### Work to be completed
Starting with the line containing "You are a computer-use agent. Image" and going on through the line containing "Screen dimensions: 868x435", return the lines of the data below exactly, and only those.

Stored data entries:
== Segment start ==

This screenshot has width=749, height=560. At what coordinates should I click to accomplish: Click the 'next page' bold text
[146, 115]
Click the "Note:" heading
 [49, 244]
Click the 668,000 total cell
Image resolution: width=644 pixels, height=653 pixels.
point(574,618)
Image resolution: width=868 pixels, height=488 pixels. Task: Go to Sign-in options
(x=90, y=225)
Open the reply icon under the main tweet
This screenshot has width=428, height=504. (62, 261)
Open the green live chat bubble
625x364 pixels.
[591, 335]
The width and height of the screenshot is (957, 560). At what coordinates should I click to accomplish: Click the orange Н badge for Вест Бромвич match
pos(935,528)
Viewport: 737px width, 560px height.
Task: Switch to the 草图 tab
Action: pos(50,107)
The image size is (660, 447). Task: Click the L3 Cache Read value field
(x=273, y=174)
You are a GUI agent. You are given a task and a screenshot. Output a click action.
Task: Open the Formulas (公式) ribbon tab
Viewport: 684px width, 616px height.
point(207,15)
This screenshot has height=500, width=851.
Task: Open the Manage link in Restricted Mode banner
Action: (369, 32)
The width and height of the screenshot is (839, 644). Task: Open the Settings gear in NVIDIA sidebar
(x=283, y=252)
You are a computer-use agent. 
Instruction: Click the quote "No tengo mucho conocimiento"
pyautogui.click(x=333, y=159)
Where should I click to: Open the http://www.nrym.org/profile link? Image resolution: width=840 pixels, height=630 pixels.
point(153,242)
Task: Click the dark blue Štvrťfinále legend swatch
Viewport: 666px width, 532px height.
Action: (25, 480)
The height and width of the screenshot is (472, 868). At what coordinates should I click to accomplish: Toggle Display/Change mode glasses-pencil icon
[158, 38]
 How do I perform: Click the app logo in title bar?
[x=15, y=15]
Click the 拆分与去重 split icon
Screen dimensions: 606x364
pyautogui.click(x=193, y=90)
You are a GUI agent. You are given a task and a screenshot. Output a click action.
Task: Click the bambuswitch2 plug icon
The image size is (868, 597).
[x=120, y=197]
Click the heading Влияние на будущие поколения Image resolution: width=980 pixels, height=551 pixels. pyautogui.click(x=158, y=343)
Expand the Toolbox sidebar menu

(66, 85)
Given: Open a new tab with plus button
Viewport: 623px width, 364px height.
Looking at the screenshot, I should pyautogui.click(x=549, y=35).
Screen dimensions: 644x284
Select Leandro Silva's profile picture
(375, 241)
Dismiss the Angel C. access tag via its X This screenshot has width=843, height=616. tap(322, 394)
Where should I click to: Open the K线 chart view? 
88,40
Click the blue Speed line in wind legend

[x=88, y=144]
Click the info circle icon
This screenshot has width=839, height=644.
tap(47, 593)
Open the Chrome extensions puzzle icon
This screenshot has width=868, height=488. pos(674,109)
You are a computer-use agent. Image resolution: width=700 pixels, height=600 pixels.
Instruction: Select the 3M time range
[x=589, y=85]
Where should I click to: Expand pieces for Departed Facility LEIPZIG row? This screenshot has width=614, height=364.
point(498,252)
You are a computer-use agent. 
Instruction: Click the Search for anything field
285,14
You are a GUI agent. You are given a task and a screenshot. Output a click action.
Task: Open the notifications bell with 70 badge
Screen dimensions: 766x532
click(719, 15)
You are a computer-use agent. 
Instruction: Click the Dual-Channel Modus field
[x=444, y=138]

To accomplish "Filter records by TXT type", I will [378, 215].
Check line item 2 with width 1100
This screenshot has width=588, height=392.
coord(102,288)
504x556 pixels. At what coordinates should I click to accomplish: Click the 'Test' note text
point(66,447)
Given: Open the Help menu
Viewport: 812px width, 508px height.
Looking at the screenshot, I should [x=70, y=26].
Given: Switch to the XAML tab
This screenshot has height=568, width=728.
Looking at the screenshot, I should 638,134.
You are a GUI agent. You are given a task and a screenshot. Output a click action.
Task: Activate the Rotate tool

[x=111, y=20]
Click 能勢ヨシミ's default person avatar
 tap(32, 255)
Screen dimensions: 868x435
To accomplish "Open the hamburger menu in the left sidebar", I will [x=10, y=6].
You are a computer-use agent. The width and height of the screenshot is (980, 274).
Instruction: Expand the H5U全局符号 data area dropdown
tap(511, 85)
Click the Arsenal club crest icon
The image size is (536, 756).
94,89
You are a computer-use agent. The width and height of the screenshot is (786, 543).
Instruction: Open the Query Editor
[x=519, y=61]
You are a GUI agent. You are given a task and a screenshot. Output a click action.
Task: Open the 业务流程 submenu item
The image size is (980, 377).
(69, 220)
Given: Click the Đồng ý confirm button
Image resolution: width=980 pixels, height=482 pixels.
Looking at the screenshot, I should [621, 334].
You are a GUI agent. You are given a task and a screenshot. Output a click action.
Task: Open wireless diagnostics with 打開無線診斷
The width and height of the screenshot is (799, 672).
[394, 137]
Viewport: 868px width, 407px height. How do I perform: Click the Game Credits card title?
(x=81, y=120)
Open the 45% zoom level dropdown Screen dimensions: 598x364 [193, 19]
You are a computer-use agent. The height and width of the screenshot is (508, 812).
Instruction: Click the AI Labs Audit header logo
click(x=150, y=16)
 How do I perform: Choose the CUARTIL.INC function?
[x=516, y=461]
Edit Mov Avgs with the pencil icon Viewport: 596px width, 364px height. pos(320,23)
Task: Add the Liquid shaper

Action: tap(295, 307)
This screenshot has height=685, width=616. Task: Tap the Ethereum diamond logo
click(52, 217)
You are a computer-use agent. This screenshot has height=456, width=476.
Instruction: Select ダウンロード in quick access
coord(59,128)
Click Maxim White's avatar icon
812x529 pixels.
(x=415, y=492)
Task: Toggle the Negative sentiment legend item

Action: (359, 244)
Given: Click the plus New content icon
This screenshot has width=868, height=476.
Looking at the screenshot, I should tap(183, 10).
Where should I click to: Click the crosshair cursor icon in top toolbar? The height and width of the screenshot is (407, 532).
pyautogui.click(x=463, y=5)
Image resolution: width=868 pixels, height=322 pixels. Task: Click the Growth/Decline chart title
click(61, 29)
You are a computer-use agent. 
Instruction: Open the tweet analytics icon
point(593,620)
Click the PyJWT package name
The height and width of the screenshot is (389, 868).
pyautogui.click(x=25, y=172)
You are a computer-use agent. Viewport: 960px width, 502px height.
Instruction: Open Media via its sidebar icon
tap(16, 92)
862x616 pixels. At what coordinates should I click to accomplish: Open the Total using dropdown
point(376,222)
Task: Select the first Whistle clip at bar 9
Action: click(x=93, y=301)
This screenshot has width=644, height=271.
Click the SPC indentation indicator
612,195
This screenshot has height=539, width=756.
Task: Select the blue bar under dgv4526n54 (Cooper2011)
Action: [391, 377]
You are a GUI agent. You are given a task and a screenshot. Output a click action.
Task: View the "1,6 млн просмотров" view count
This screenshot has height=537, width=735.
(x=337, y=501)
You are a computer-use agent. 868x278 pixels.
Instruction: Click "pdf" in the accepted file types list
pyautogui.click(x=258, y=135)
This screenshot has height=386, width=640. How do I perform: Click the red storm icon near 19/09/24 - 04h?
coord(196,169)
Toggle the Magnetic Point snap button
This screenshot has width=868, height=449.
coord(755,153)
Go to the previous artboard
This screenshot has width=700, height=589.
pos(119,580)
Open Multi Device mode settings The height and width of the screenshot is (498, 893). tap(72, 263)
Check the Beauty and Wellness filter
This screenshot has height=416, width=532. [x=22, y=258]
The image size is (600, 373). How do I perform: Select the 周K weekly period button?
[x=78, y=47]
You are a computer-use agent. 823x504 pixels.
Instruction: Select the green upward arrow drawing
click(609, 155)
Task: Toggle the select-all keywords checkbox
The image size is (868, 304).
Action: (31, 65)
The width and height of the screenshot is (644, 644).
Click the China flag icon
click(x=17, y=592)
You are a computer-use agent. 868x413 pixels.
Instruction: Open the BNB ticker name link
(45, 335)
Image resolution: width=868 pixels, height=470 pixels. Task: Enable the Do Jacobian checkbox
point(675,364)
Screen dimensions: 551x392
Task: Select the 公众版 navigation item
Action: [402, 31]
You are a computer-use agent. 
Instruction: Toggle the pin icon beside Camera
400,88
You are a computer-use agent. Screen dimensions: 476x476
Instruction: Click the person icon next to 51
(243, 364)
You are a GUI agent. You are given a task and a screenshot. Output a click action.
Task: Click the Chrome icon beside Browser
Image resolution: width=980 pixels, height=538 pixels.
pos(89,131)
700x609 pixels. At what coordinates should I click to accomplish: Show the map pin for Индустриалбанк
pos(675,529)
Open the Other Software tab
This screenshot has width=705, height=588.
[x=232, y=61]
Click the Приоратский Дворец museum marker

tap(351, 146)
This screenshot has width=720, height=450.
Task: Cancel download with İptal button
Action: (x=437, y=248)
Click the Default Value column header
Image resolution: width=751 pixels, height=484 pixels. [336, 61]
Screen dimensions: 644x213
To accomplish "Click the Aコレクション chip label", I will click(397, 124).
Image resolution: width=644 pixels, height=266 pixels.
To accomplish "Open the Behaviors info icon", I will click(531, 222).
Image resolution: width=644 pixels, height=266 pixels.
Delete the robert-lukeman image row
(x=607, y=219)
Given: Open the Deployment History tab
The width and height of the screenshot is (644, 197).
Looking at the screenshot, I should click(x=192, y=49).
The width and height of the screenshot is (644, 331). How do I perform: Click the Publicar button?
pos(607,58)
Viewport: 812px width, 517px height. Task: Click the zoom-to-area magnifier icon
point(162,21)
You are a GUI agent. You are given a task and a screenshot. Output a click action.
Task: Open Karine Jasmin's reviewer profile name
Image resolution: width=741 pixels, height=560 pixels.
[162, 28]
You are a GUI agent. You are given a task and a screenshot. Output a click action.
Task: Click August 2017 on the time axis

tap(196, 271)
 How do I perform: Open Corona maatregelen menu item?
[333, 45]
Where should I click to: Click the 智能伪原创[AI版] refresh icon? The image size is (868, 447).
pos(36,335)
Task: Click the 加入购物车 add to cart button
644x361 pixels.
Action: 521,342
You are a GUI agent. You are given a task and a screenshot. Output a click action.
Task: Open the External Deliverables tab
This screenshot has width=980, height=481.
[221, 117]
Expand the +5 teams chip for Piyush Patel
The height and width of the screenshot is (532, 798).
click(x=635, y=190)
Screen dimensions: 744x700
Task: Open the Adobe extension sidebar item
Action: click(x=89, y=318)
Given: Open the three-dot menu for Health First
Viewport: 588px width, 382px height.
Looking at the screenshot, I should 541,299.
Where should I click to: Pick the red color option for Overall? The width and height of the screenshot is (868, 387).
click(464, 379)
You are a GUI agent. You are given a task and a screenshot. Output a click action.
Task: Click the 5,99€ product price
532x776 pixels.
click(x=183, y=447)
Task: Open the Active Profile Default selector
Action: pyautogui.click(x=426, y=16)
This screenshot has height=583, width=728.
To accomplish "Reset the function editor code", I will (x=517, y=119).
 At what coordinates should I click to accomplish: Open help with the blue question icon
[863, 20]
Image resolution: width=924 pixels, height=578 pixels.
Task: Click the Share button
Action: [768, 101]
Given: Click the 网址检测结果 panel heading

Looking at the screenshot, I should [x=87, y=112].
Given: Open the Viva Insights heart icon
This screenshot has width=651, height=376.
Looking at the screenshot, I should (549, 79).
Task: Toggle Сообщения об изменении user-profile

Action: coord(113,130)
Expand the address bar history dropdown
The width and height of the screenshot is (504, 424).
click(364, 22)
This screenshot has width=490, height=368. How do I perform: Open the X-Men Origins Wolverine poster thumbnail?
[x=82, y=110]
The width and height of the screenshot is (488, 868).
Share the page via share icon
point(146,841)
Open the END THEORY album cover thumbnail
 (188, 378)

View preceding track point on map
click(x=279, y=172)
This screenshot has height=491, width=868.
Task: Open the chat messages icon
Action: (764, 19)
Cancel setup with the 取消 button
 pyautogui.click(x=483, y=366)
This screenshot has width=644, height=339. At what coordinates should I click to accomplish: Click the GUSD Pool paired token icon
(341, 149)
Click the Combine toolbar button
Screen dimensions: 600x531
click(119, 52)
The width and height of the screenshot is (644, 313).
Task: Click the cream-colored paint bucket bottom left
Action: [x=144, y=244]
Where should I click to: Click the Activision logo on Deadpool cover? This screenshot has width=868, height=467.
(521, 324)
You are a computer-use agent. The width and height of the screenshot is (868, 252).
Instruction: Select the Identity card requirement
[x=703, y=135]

== Segment end ==

### Expected output
You are a computer-use agent. Image resolution: width=700 pixels, height=600 pixels.
Instruction: Select the 3M time range
[x=589, y=85]
Where should I click to: Expand pieces for Departed Facility LEIPZIG row? This screenshot has width=614, height=364.
point(498,252)
You are a computer-use agent. 
Instruction: Click the Search for anything field
285,14
You are a GUI agent. You are given a task and a screenshot. Output a click action.
Task: Open the notifications bell with 70 badge
Screen dimensions: 766x532
click(719, 15)
You are a computer-use agent. 
Instruction: Click the Dual-Channel Modus field
[x=444, y=138]

To accomplish "Filter records by TXT type", I will [378, 215].
Check line item 2 with width 1100
This screenshot has width=588, height=392.
coord(102,288)
504x556 pixels. At what coordinates should I click to accomplish: Click the 'Test' note text
point(66,447)
Given: Open the Help menu
Viewport: 812px width, 508px height.
Looking at the screenshot, I should [x=70, y=26].
Given: Switch to the XAML tab
This screenshot has height=568, width=728.
Looking at the screenshot, I should 638,134.
You are a GUI agent. You are given a task and a screenshot. Output a click action.
Task: Activate the Rotate tool

[x=111, y=20]
Click 能勢ヨシミ's default person avatar
 tap(32, 255)
Screen dimensions: 868x435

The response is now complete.